### TRAVAIL À RÉALISER
A) Extrayez du texte le passage situé entre « Cette décision fait » et « le mois d’avril. », bornes comprises.
B) Selon le texte, pourquoi la décision de BMW de verser un dividende fait-elle grincer des dents ? Répondez en une à trois phrases.

### BLOC DE TEXTE
---
Coronavirus : ces groupes allemands qui veulent payer des dividendes, malgré le chômage partiel
Est-il normal que de grandes entreprises distribuent des milliards d’euros à leurs actionnaires, tout en percevant des aides de l’Etat ? C’est la question qui agite les milieux économiques et financiers en Allemagne, à l’approche de la saison des assemblées générales annuelles, prélude au paiement de dividendes.
En quelques semaines, la pandémie due au coronavirus a bouleversé l’activité outre-Rhin. Un chiffre laisse entrevoir l’ampleur du cataclysme qui s’est abattu sur la première puissance économique européenne : au 31 mars, 470 000 entreprises allemandes avaient déposé une demande de chômage partiel auprès de l’Agence fédérale pour l’emploi, selon son directeur, Detlef Scheele. Ce chiffre dépasse largement le précédent record atteint pendant la crise financière. Au plus fort des turbulences de 2008-2009, près de 55 000 entreprises allemandes avaient eu recours à l’activité réduite, affectant 1,4 million de salariés.
Le secteur de l’automobile est aux premières loges de la crise actuelle. Fin mars, BMW mettait 20 000 salariés allemands au chômage partiel, deux semaines après avoir suspendu la production dans tous ses sites d’Europe. L’activité n’y redémarrera pas avant la fin du mois d’avril. Cependant, malgré ces difficultés, le constructeur bavarois ne remet pas en question le versement d’un dividende. Lundi 6 avril, le groupe envoyait les invitations à l’assemblée générale annuelle qui se tiendra le 14 mai par visioconférence. Lors de la réunion virtuelle, le directoire de BMW proposera un dividende de 2,50 euros par action, soit un total de 1,6 milliard d’euros à distribuer aux actionnaires.
Cette décision fait grincer des dents, étant donné que le constructeur bénéficie indirectement d’aides publiques. En effet, l’Agence fédérale pour l’emploi prendra en charge jusqu’à 67 % de la perte de salaire subie par les milliers de salariés que BMW aura mis au chômage durant tout le mois d’avril.
« Visage hideux du capitalisme »
« L’indemnité de chômage partiel est une subvention. Quand on reçoit des aides de l’Etat, on ne distribue pas en même temps ses profits aux actionnaires », a objecté Carsten Schneider, l’un des chefs de file du groupe parlementaire du Parti social-démocrate (SPD) au Bundestag (la Chambre basse du Parlement allemand). « C’est le visage hideux du capitalisme. Je suis pour un moratoire sur le paiement de dividendes lorsque c’est le cas », a poursuivi le député.
---
[Entrées tirées d'une collection]

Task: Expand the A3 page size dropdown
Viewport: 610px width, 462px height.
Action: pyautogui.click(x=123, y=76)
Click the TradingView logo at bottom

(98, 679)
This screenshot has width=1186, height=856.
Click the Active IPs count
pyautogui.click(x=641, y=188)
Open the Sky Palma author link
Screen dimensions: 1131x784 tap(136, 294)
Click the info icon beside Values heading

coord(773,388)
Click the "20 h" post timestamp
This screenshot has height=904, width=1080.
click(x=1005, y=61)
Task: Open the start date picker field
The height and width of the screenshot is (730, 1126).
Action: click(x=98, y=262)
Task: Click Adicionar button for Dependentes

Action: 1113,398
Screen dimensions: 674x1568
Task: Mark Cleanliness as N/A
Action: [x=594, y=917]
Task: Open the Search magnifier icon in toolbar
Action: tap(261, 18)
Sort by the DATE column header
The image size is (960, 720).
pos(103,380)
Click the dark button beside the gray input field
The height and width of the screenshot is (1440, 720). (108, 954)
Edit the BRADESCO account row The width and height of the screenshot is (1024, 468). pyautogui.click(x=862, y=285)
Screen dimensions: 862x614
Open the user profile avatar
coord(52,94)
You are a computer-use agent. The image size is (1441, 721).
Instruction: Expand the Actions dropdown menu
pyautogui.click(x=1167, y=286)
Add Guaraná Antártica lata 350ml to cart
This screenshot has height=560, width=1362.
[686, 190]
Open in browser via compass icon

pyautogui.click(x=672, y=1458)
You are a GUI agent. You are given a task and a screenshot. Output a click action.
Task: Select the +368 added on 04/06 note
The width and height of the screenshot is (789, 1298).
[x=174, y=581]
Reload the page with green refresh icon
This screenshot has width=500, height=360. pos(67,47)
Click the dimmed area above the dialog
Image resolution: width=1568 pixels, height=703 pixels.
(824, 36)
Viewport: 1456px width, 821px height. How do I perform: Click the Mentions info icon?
---
### RÉPONSES NUMÉROTÉES
A)
Cette décision fait grincer des dents, étant donné que le constructeur bénéficie indirectement d’aides publiques. En effet, l’Agence fédérale pour l’emploi prendra en charge jusqu’à 67 % de la perte de salaire subie par les milliers de salariés que BMW aura mis au chômage durant tout le mois d’avril.

B) Le constructeur bénéficie indirectement d'aides publiques. L'Agence fédérale pour l'emploi prendra en effet en charge jusqu'à 67 % de la perte de salaire subie par les milliers de salariés que BMW aura mis au chômage durant tout le mois d'avril.